TAMPA — The Encore Tampa urban redevelopment project got a $30 million boost Thursday from the Obama administration.
Tampa was one of only four cities in the nation — along with Seattle, San Antonio, Texas, and Cincinnati — to receive a Choice Neighborhoods grant from the U.S. Department of Housing and Urban Development.
Awarded to the Tampa Housing Authority, the grant was the maximum amount HUD could give through the program and was the largest grant given to any of the four cities.
U.S. Rep. Kathy Castor, D-Tampa, said the grant would boost Tampa's economic recovery, create jobs and give residents a chance to live near where they work.
"The award will uplift this neighborhood and everyone who will call it home," she said.
The money will help transform what used to be Central Park Village, a crime-ridden public housing complex with 483 concrete block apartments that were bulldozed five years ago.
In coming years, the Encore project is expected to cover 28 acres just north of downtown — a total of 12 city blocks — and to generate $450 million in development.
It will include some public housing and apartments with affordable rents, but also apartments and condominiums rented or sold at market prices.
In all, plans call for 794 apartments, from about 300 to 700 condominiums, and up to 268,000 square feet of offices and stores, including a hotel, museum, school and grocery store.
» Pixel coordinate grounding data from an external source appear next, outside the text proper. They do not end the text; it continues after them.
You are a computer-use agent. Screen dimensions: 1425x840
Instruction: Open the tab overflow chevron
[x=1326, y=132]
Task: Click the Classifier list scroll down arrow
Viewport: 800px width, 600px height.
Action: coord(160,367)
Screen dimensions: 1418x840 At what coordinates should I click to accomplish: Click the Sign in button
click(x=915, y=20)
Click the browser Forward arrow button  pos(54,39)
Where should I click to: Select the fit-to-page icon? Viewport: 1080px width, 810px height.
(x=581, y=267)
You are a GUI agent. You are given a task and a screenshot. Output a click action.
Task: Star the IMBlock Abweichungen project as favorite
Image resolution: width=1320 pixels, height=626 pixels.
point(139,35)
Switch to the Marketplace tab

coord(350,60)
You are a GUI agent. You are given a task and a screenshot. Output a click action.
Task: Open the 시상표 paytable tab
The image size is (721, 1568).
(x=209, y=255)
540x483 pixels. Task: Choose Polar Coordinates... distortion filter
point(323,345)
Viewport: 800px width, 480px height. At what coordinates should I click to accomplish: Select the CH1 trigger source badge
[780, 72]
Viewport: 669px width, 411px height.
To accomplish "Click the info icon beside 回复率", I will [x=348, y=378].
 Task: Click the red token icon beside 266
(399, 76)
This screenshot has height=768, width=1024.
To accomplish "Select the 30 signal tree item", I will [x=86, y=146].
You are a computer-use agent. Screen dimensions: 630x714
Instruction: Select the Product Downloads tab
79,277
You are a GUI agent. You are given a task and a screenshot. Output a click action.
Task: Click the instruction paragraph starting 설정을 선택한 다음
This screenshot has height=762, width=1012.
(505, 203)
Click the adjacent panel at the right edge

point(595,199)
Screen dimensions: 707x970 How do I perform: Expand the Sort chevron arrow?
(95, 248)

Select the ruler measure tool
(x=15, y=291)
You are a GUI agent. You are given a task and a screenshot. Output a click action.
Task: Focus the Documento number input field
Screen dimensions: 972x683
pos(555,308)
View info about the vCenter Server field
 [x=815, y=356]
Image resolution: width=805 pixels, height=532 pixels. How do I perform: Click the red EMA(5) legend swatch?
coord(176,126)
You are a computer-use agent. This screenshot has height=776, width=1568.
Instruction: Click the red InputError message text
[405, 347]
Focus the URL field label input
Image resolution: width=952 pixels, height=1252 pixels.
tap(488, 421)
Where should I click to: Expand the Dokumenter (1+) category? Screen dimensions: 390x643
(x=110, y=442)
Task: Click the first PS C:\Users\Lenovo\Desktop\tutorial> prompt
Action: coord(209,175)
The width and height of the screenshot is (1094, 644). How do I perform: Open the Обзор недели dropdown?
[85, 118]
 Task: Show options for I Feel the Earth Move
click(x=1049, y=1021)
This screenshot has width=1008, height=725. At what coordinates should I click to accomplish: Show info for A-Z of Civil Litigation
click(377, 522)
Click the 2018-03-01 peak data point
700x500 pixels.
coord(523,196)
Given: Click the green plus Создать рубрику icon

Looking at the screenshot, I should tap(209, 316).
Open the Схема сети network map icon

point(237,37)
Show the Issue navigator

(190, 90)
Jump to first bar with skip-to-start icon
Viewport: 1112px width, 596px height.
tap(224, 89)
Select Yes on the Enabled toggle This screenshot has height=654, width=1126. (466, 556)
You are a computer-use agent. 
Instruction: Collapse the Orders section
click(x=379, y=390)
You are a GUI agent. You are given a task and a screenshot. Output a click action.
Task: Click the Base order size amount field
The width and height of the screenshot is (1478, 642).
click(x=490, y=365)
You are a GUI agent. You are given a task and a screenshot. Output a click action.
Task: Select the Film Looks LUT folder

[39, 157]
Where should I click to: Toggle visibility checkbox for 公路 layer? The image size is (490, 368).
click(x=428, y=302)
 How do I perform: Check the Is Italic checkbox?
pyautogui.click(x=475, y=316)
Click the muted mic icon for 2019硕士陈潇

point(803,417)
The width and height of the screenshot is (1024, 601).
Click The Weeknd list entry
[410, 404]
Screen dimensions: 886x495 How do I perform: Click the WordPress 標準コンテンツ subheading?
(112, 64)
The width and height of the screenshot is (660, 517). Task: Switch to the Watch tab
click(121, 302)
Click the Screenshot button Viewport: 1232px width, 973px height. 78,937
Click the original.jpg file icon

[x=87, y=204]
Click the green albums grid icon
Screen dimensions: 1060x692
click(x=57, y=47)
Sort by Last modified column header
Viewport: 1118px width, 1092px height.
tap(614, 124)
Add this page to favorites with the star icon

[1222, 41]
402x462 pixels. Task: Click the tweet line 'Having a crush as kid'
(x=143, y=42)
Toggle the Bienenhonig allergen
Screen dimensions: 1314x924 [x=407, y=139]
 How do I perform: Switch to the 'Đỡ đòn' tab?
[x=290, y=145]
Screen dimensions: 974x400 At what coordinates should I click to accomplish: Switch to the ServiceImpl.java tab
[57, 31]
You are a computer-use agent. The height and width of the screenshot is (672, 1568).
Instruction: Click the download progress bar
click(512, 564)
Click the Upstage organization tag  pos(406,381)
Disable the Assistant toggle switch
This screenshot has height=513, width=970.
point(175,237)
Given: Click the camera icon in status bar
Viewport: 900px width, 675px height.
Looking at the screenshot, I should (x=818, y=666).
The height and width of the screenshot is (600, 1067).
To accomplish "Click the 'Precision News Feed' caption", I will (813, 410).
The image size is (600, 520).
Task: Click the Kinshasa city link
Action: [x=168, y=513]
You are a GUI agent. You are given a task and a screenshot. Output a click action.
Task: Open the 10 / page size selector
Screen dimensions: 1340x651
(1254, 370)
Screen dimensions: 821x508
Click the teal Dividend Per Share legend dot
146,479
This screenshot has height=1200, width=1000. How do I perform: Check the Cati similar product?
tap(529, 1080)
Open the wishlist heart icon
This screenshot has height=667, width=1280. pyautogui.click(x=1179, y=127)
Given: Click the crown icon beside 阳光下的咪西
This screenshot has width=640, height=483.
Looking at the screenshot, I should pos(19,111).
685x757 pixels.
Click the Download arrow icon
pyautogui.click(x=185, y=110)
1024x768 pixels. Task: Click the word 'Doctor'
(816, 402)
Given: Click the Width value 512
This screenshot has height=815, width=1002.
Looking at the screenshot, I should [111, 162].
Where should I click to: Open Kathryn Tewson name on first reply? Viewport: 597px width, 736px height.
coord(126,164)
Along with its co-developer, the Bank of America Community Development Corp., the housing authority has been laying the groundwork for Encore for years.
Brick sidewalks, intersections paved with rectangular stones, stylish streetlights and landscaping — all are already in place.
Last week, the authority broke ground on an apartment building known as the Trio.
This week, officials celebrated the completion of the Ella, a seven-story building with 160 apartments for residents 62 and older. Next week, they will break ground on the Reed, another apartment building for seniors.
Encore's street and building names reflect the area's history as a hothouse for jazz and rock 'n' roll. Ella Fitzgerald, Ray Charles and James Brown all played nightclubs on Central Avenue.
With the Choice Neighborhoods grant, the housing authority can proceed with a fourth apartment building, the 203-unit Tempo.
"In the next five to six years, you'll be looking at about three to four more buildings down there either under construction or close to being completed," housing authority CEO Jerome Ryans said. The Trio and Reed buildings, for example, are expected to take nearly two years to build.
Of the $30 million grant, $14 million will go to build the Tempo. In all, the building will have six sources of funding, including the grant, money from the housing authority, money borrowed through the use of tax-exempt bonds and money raised by selling tax credits that come to the authority through the bond financing.
If that sounds complicated, consider this: The Ella, just completed, had 13 funding sources.
Overall, federal officials said the involvement of community partners and the private sector in Encore will allow the housing authority to leverage the $30 million grant to bring in another $78 million in funding for a total impact of $108 million.
Some of the grant will enable the housing authority to put solar panels atop the Ella, Trio and Reed buildings.
But millions more will go to a variety of community projects meant to help develop neighborhoods adjacent to Encore. They include:
• Improvements to Perry Harvey Park.
• Landscaping, better lighting and other improvements to make Scott Street going east to Ybor City more pedestrian-friendly and thus a better connection from downtown to Ybor.
• Preservation of the historic St. James Episcopal Church, which will initially be a computer learning lab and community center and one day is planned to be an African-American history museum.
• A job training center next to the GTE Federal Credit Union headquarters, with a curriculum tailored to the needs of the local labor market by Hillsborough Community College.
After being a runner-up for a Choice Neighborhoods grant last year, local officials this year made Tampa's application more well-rounded and holistic with more community partners, Mayor Bob Buckhorn said.
"It wasn't just development," he said. "It was about the social services and wrapping the job training into it."
This is the second big boost the Encore project has received from President Barack Obama's administration. In 2010, HUD gave the housing authority $28 million in federal stimulus funds to help build Encore's infrastructure.
"This administration has been very, very helpful to the city," Buckhorn said.
In addition to the money for Encore, Tampa is getting a $10.9 million federal transportation grant to help finish the Riverwalk and has received $105 million in stimulus money to help build an elevated connector bridge between Interstate 4 and the Lee Roy Selmon Expressway.
Buckhorn was in Washington, D.C., on Wednesday to attend a White House Christmas party and sat in, with other mayors, on a conference call that Obama made to local officials nationwide about negotiations on the fiscal cliff.
"I had a chance to talk with the president, and he's excited about the future of this community," Buckhorn said. "He's appreciative that Florida went his way, very appreciative that Tampa went his way. He asked whether or not we were going to be able to count the votes quicker."